Les discours rabbiniques des deux premiers siècles sont rassemblés en six parties thématiques subdivisées en soixante-trois traités comportant deux milliers d’articles. Ces six parties sont intitulées : « semences » (agriculture, part des pauvres), « fêtes » (shabbat et calendrier rabbinique), « femmes » (mariage, divorce, fidélité conjugale), « dommages » (droit civil et droit pénal), « objets sacrés » (abattage rituel, sacrifices au Temple), « choses pures » (pureté du corps, règles de la casherout). La Michna synthétise tout ce qui est pratiqué à la lettre par les juifs dispersés. Elle contribue grandement à « cristalliser » les communautés juives du monde entier dans les premiers siècles de la diaspora.
D. Les Talmuds
À partir du 3e siècle, dans les écoles religieuses de Galilée, ce travail produit le Talmud de Jérusalem, suivi par les juifs vivant encore en Palestine. D’autres commentaires de la Michna, élaborés dans les académies religieuses de la diaspora du Moyen-Orient, produisent le Talmud de Babylone au 5e siècle, fruit de trois siècles de travail rabbinique sur la Michna. Ce Talmud de Babylone se répand et devient la règle de vie du judaïsme.

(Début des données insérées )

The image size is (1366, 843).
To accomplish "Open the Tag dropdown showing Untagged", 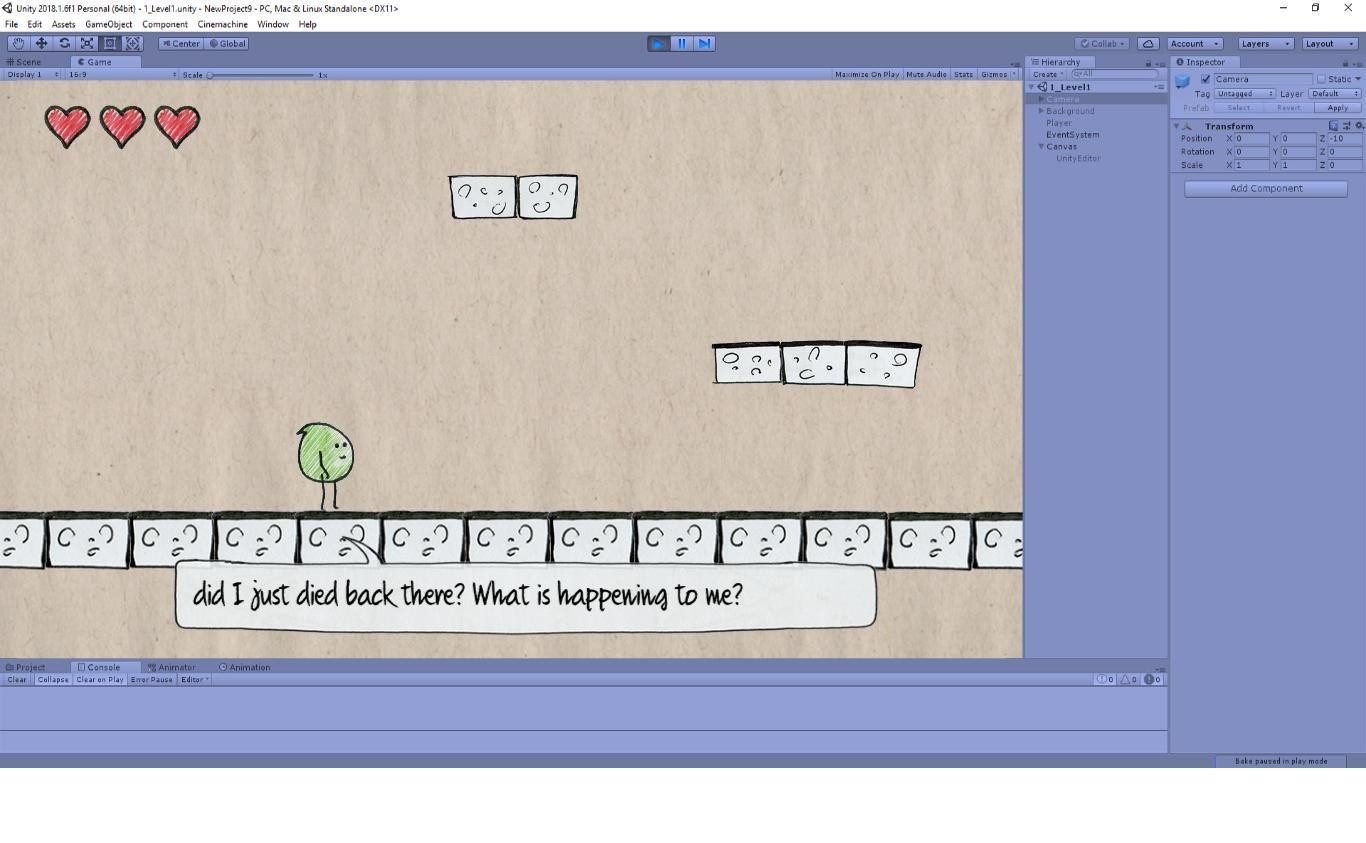I will click(1245, 94).
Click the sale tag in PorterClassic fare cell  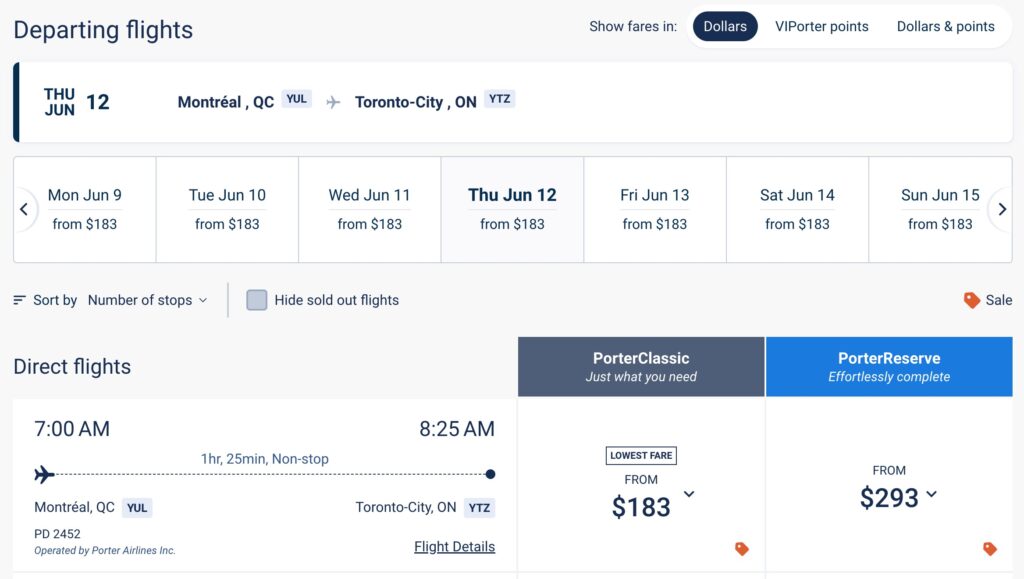click(x=741, y=549)
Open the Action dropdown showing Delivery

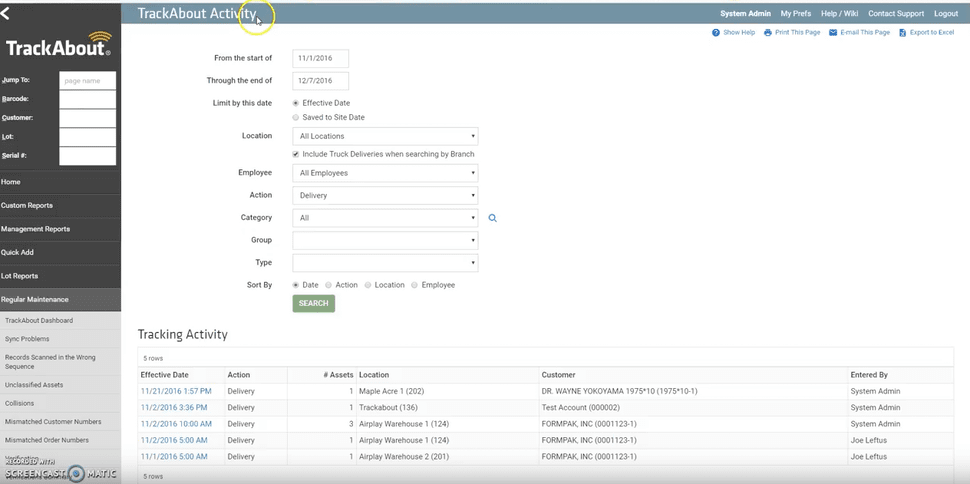pyautogui.click(x=385, y=196)
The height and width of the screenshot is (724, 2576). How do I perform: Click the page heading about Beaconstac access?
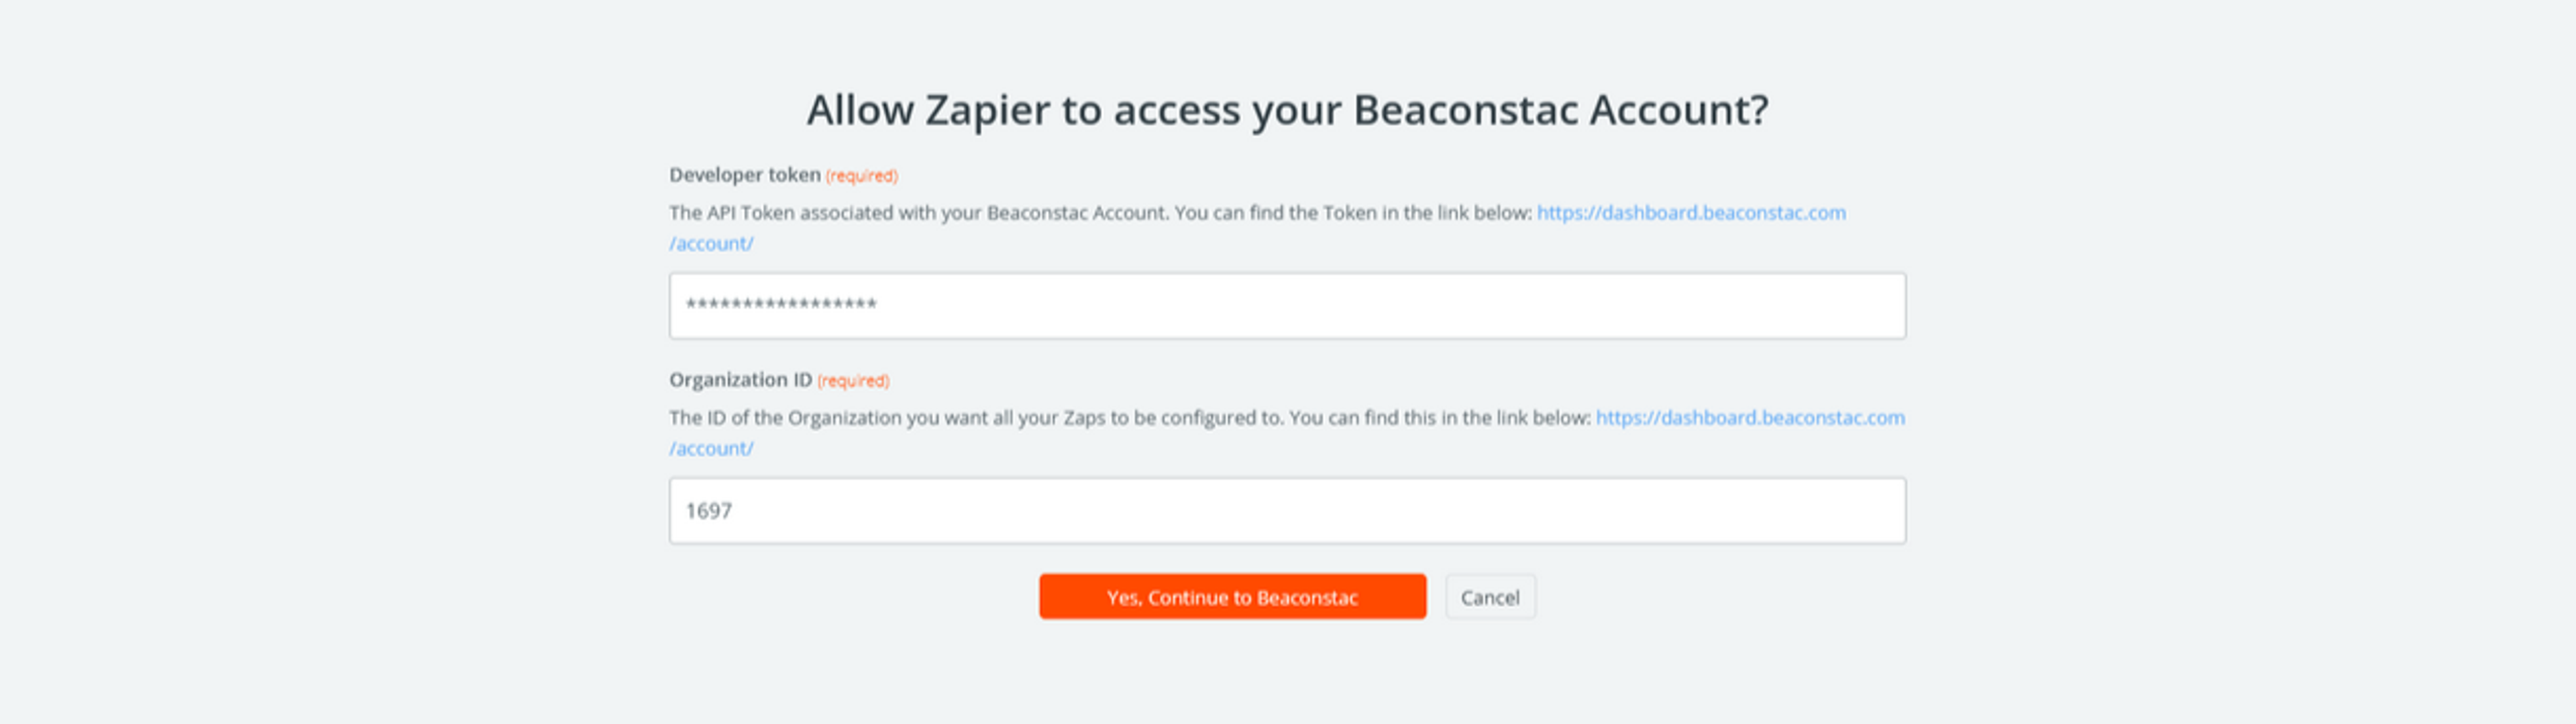pos(1288,110)
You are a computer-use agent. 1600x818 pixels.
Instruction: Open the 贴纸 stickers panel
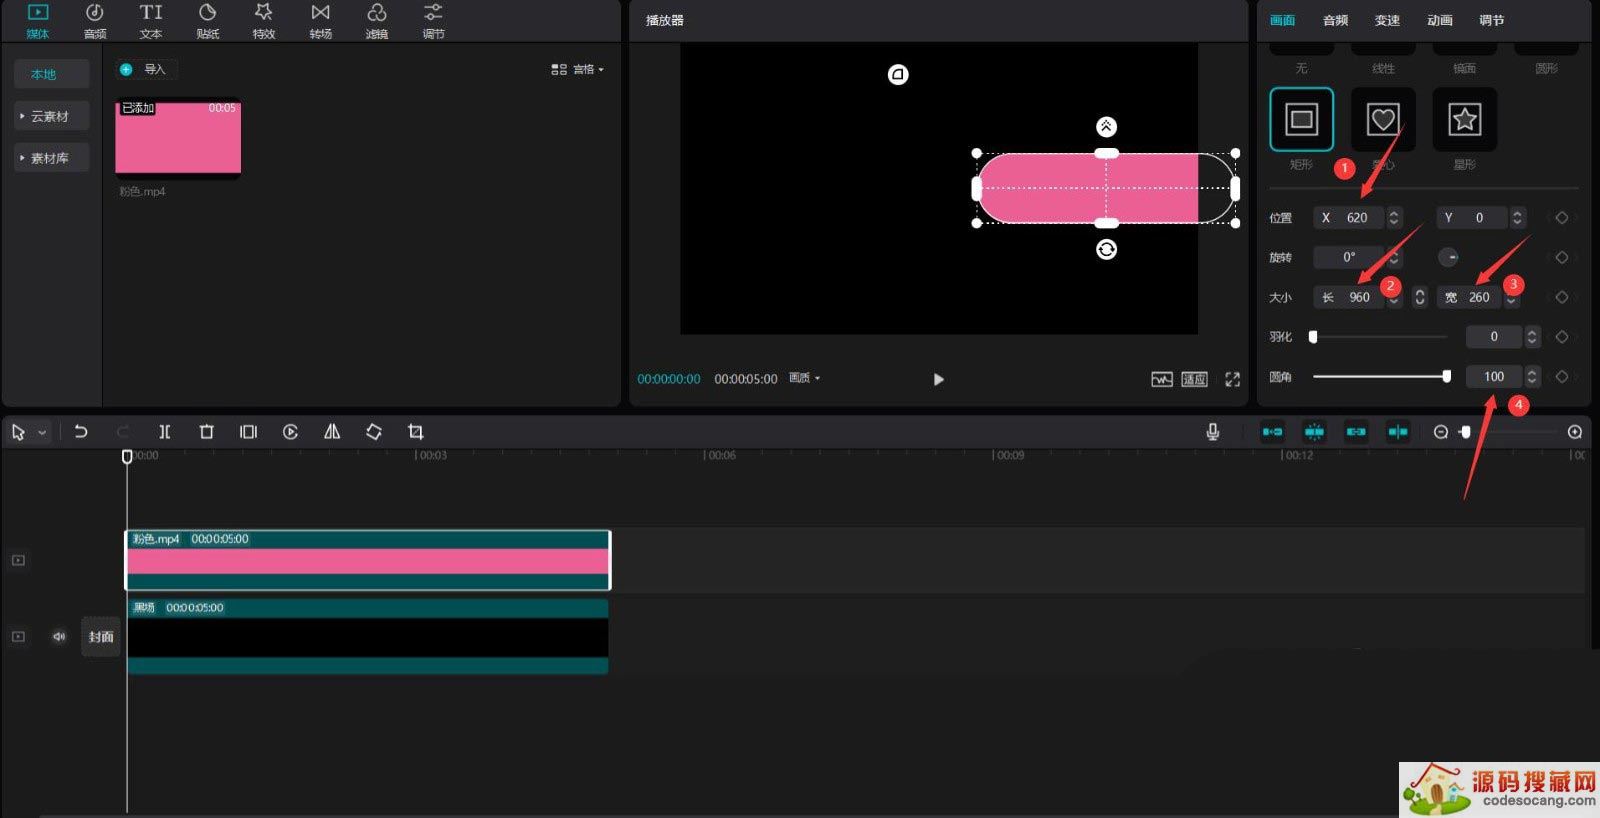(x=207, y=21)
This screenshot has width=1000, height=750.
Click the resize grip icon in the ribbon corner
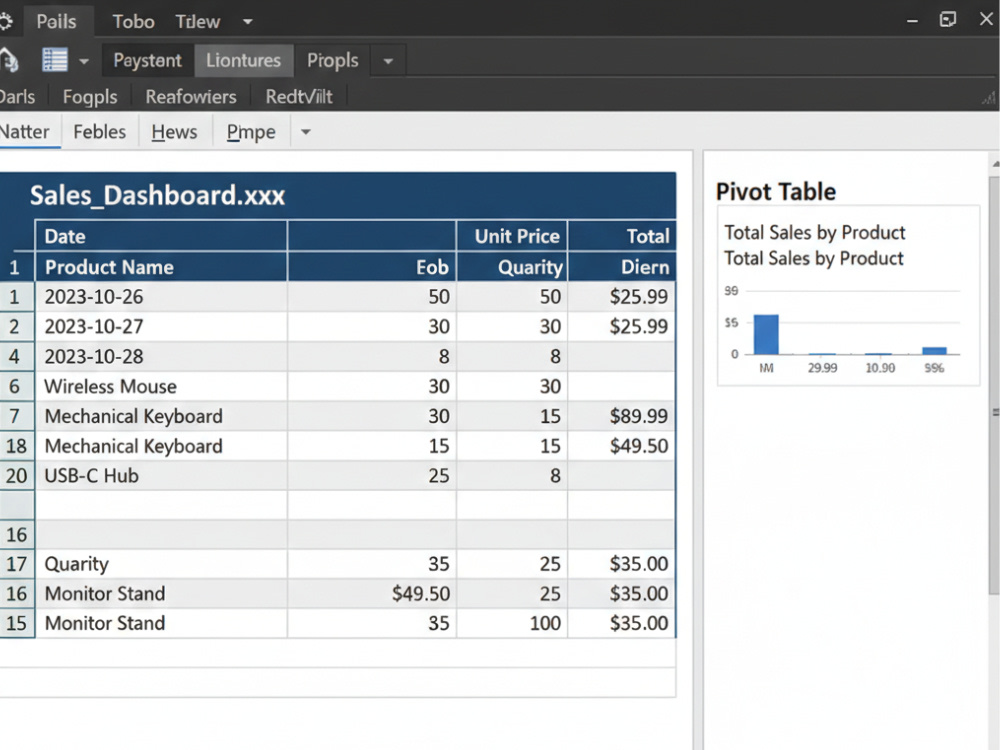point(989,98)

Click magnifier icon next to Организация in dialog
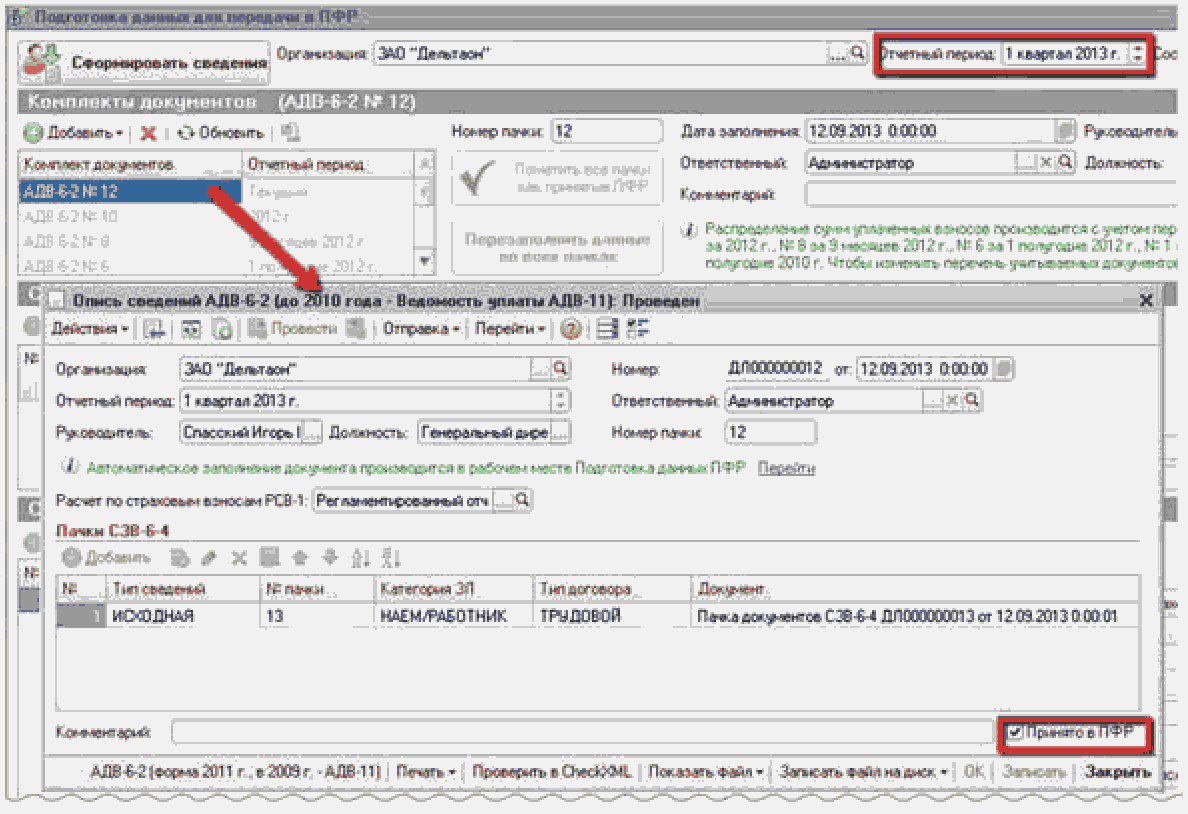point(561,369)
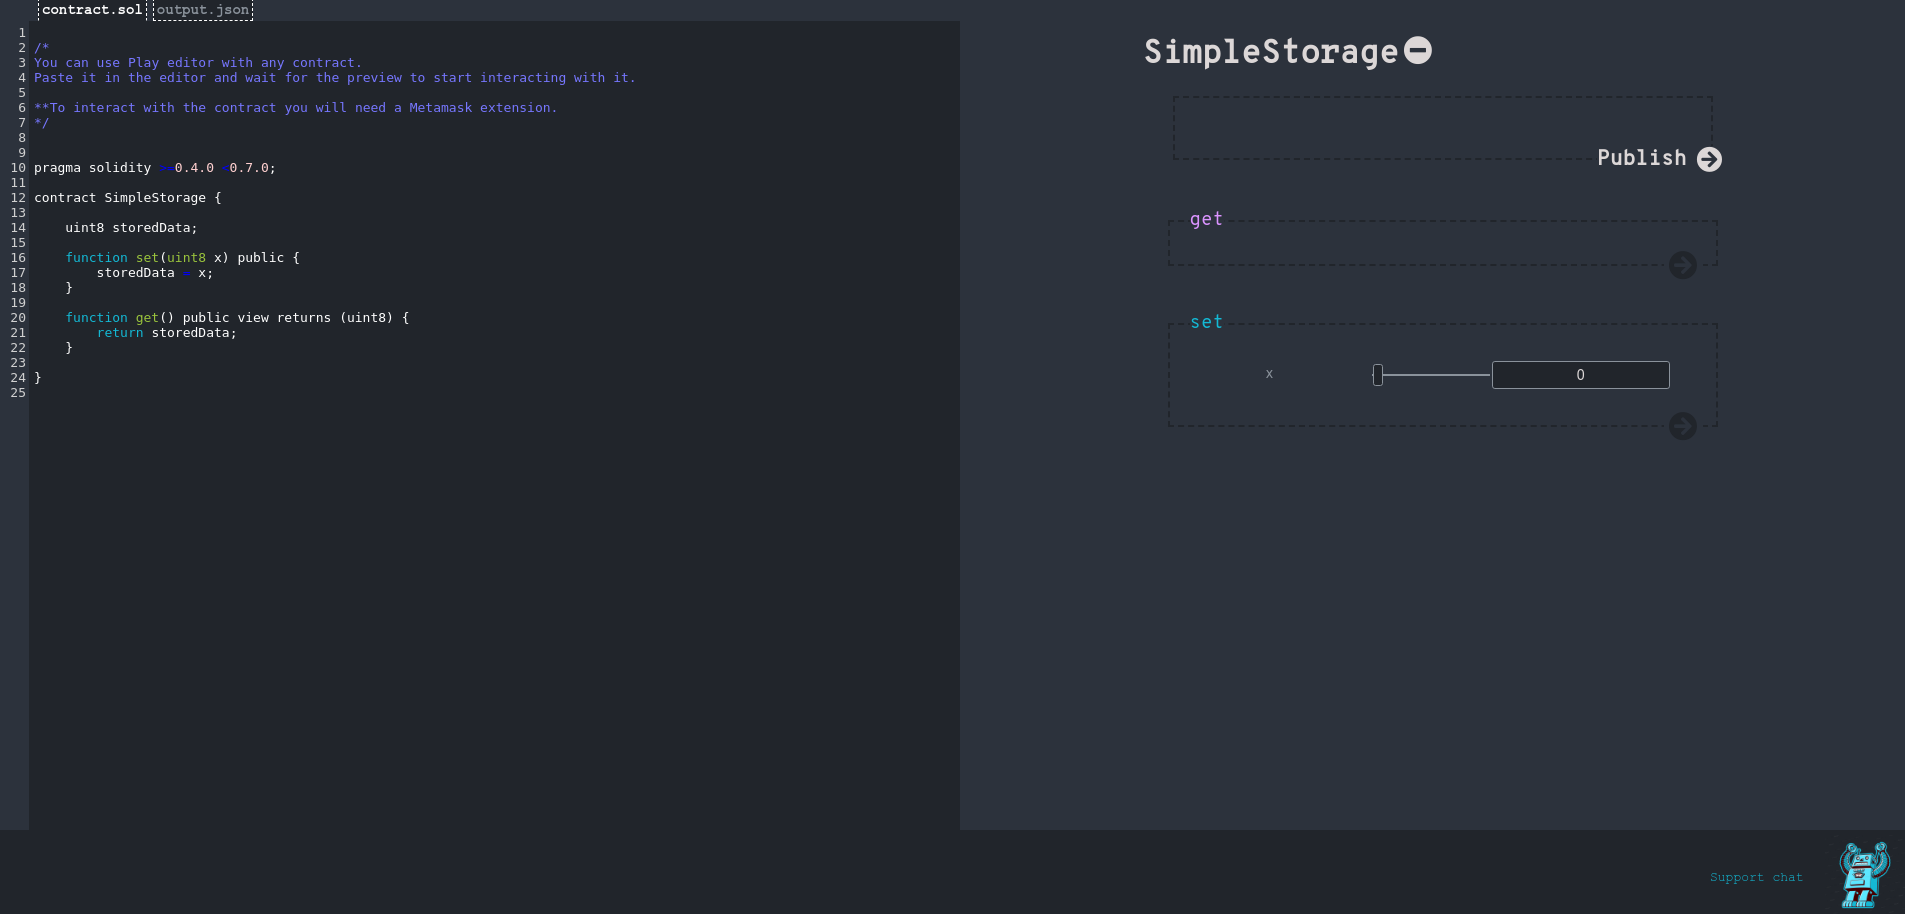1905x914 pixels.
Task: Expand the set function label
Action: [x=1206, y=322]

Les Talmuds (« enseignement ») sont écrits à partir de la Michna pour devenir les textes fondamentaux du judaïsme rabbinique, la base de la « halakha », sa loi religieuse. Les Talmuds rassemblent tous les commentaires rabbiniques sur les divers sujets de la loi juive telle qu’elle est exposée dans la Bible hébraïque et dans la Torah orale déjà partiellement rassemblée dans la Michna.
Les deux grandes catégories de matériels présents dans les talmuds sont la Halakha, faite des parties normatives des lois et pratiques, et la Aggada, incluant les paraboles, les aphorismes, les récits historiques et narratifs.
E. Les Commentaires
Dans la période moyenâgeuse, le Talmud se complète par les Commentaires.
Le premier grand Commentaire est celui de Rachi, né et mort à Troyes au 11e siècle, formé dans les grands centres talmudiques d’Allemagne, partisan d’une lecture simple, claire, concise, de chaque élément du Talmud. Le Commentaire de Rachi est complété par les Commentaires de ses successeurs, les tossafistes.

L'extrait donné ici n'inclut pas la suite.